──────── Passage provided ────────

CAG: 225 million and now upped to 500 million; there’s some playing of figures that seem to have nothing to do with actual sewer measurements. RH-35, the overflow at the end of Bond Street that supposedly has no overflows, but in 2012 I brought up that it is a 26-inch sewer main because the wider pipe runs into a bottleneck. Has the Bond Street bottleneck been fixed from 56 inches to 72 inches? I’ve never seen proof that it was done, because we’re still seeing overflows in an area that is officially fixed.
DEP: There are still 5 million gallons per year, which would continue tank or tunnel – that bottleneck restriction is still there.
CAG: Basic, illegal sewer issue.
DEP: Not illegal, and it is on private property. We’re aware of it. The reason for the significant drops are associated with the wastewater force main through the flushing tunnel that gets 30 million gallons per day and takes it to Columbia Street, and that’s why we see such a significant drop.
CAG: If you can’t fix a basic sewer why should the community trust you to maintain a sophisticated underground tunnel to the tune of $1.2 billion?
DEP: We can take that question to the Bureau of Water and Sewer Operations. We’re investing $110 million in the neighborhood.

──────── Extracted data ────────

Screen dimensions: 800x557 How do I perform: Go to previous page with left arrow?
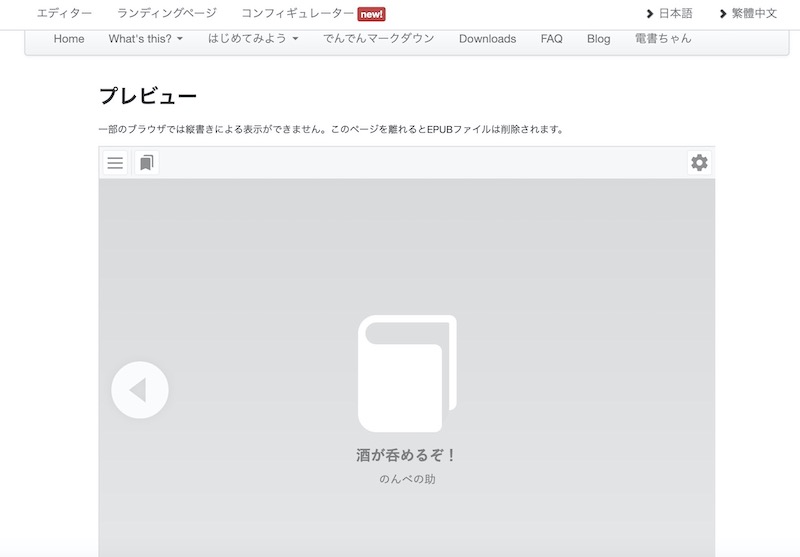pos(140,390)
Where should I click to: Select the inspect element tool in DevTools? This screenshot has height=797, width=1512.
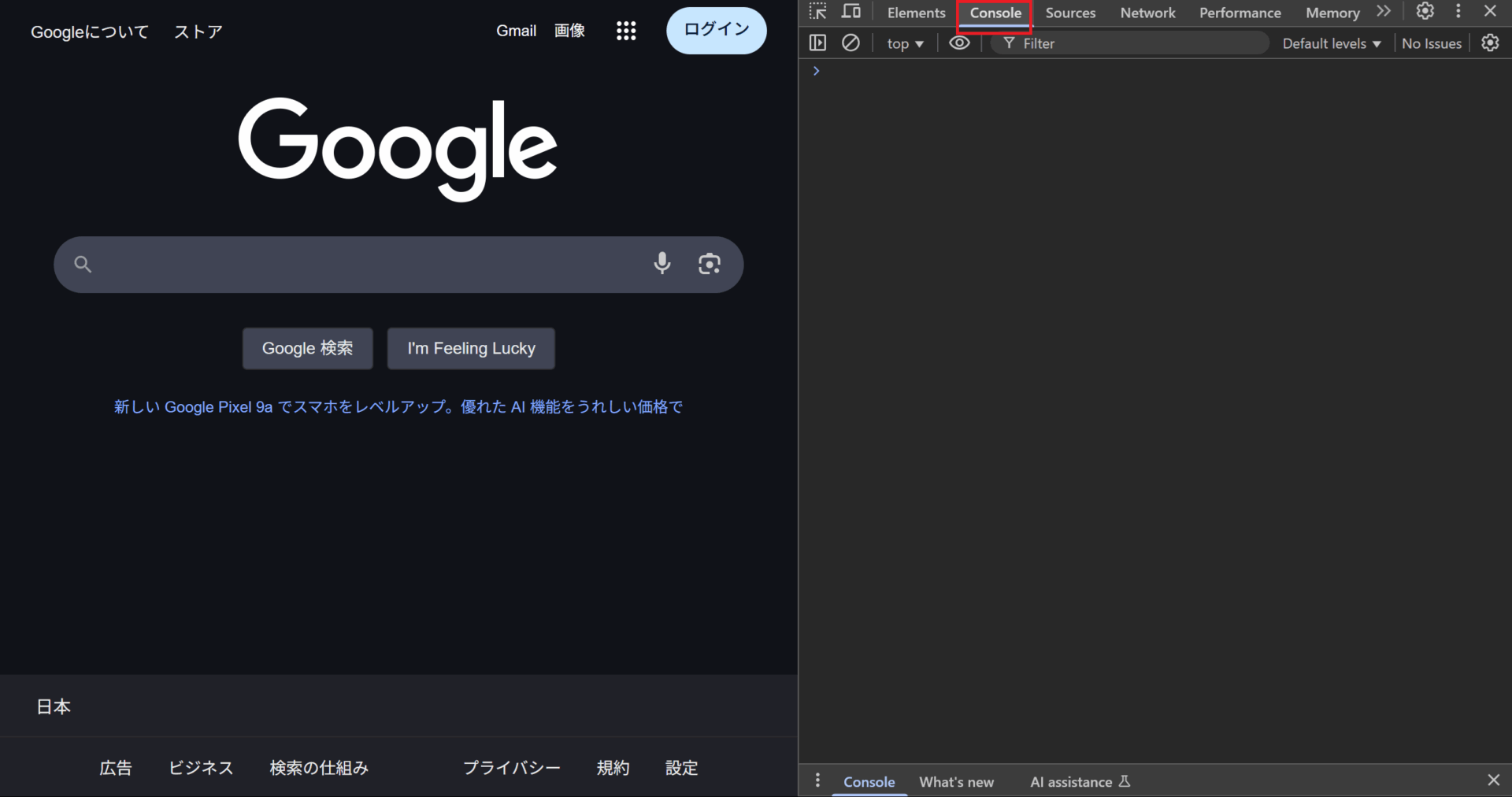pyautogui.click(x=817, y=12)
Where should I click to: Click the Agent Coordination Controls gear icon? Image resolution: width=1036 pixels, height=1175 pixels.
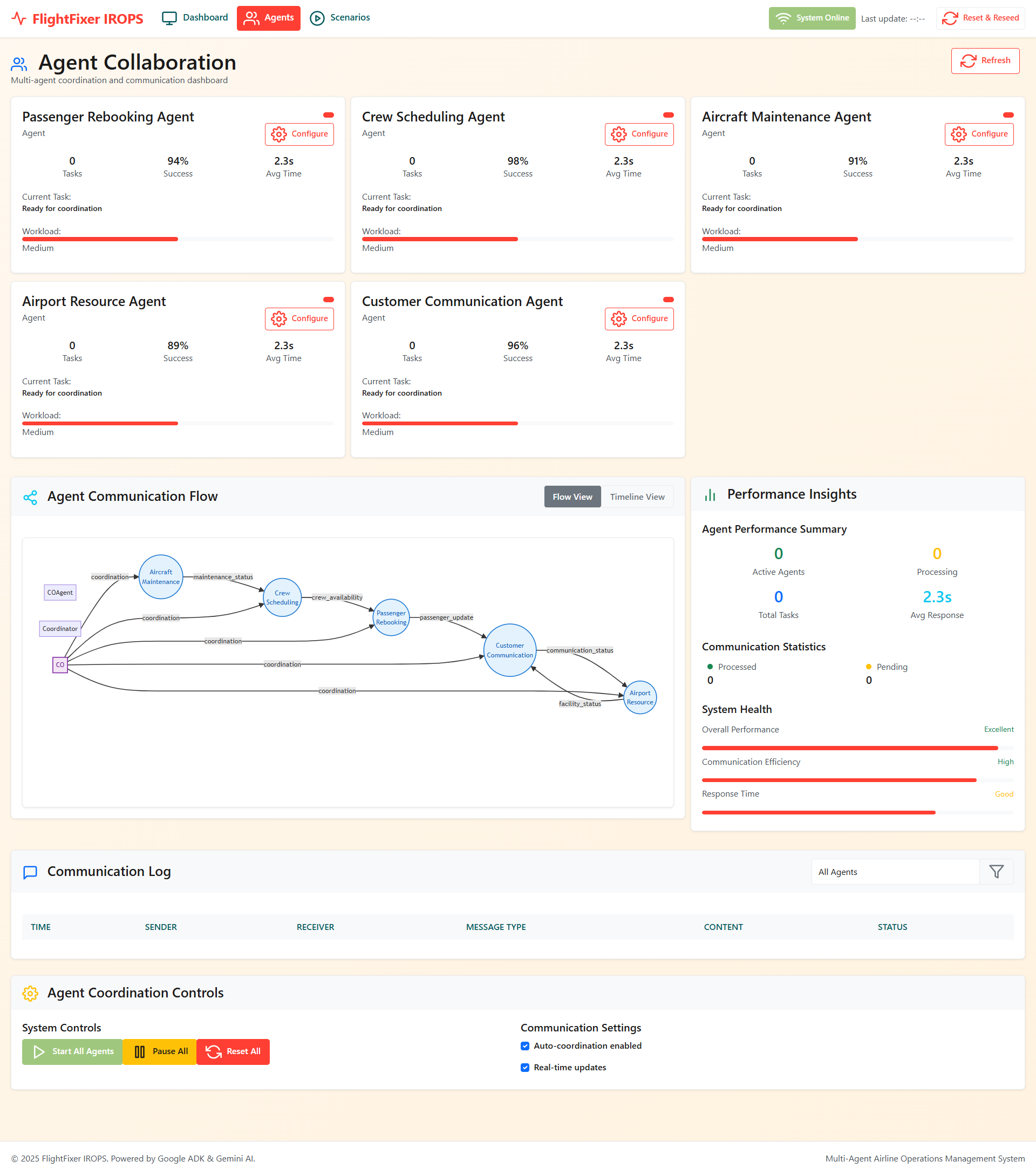click(x=30, y=993)
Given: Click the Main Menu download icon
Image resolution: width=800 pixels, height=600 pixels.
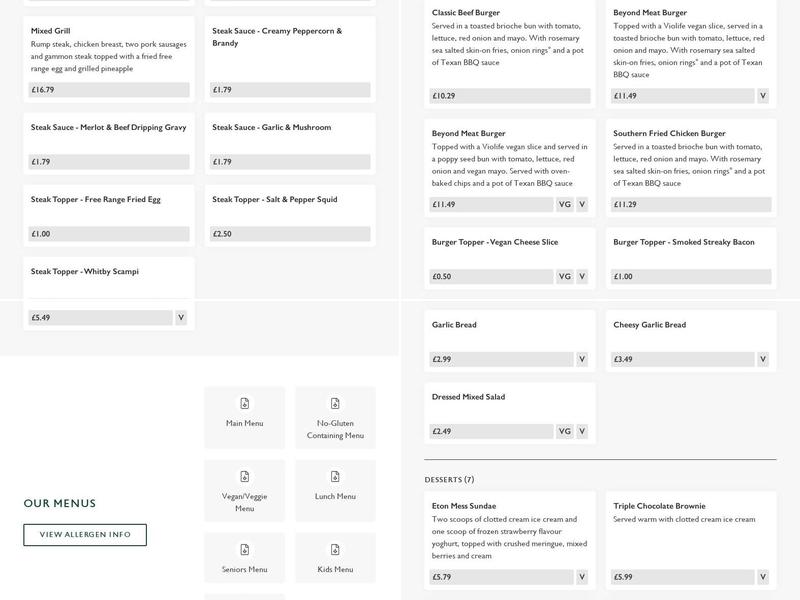Looking at the screenshot, I should (x=244, y=403).
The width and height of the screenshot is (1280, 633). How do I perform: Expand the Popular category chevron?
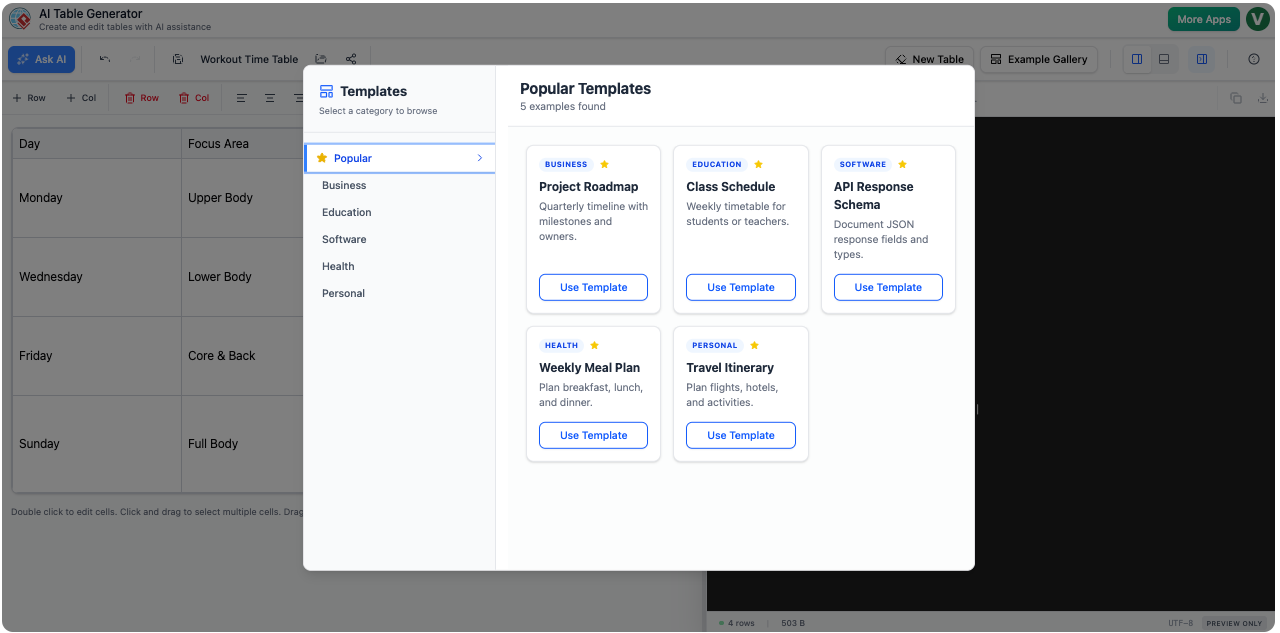[x=481, y=158]
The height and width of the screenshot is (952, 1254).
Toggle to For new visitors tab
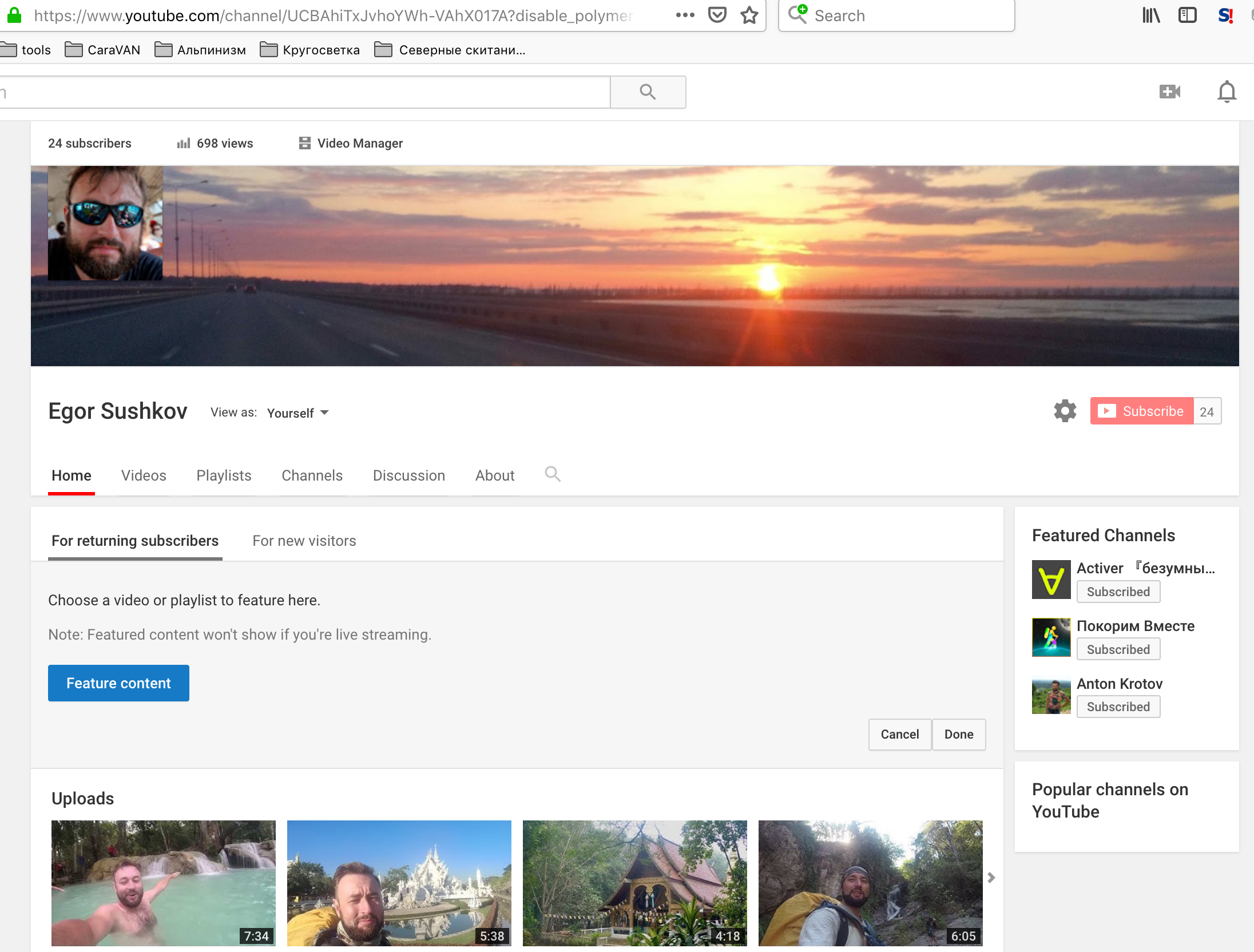[x=304, y=541]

────────

Work to complete:
**A.** Return the passage of the sewer discussion between "DEP: There are" and "in the neighborhood.", inclusive, copied word for word.
**B.** Write the next part of the sewer discussion, picking up after its final line.

Response list:
**A.**
DEP: There are still 5 million gallons per year, which would continue tank or tunnel – that bottleneck restriction is still there.
CAG: Basic, illegal sewer issue.
DEP: Not illegal, and it is on private property. We’re aware of it. The reason for the significant drops are associated with the wastewater force main through the flushing tunnel that gets 30 million gallons per day and takes it to Columbia Street, and that’s why we see such a significant drop.
CAG: If you can’t fix a basic sewer why should the community trust you to maintain a sophisticated underground tunnel to the tune of $1.2 billion?
DEP: We can take that question to the Bureau of Water and Sewer Operations. We’re investing $110 million in the neighborhood.

**B.**
CAG: Let’s compare the rezoning map and the Canal map. The alignment of the higher density. A lot of this stuff was put there to deal with the Atlantic Yards aftermath. You know in your own reports Bond Street has bad drainage, half filled with stuff that smells. You’re putting nice stuff in this park and then this part has been backed up once as I’ve seen it when the flushing tunnel work was delayed – where the development work is going and where the tunnels are at capacity.
DCP: There’s a limit to where the city can go. Yes, we’re talking about higher density, what are the existing issues and we can acknowledge it was being talked about today. It was in our first chapter of goals and framework trying to reduce these – through capital planning, neighborhood development fund, the EIS, this whole process has been set up to do this instead of what has been done in the past.
CAG: They’ve determined this is where the growth will go, shouldn’t one drive another?
DCP: We got this question at the DCP CB6 meeting – what if we did the infrastructure and then went back to the community, lots of disagreement. This neighborhood has been thinking about growth and where it’s going for decades. Thinking about where it would be and what it should look like in terms of schools and transit – it sounds like doing a spreadsheet and backing into it would work but that’s not quite gaining consensus.
CAG: The current projects like Sponge Park are all pilots, right? We haven’t seen results of monitoring these techniques, can you make sure we get this monitoring?
DEP: Unfortunately, there were some contract issues, so we changed it and now we have high-level sewer vortex things to look at – catch basins and performance and how much of an impact there is on the canal and that will begin in April – we estimate it will take 6 months – each storm that counts toward an event.
CAG: Can you come back and present on the results of the monitoring of sponge park?
DEP: Yes, will start monitoring soon and report back.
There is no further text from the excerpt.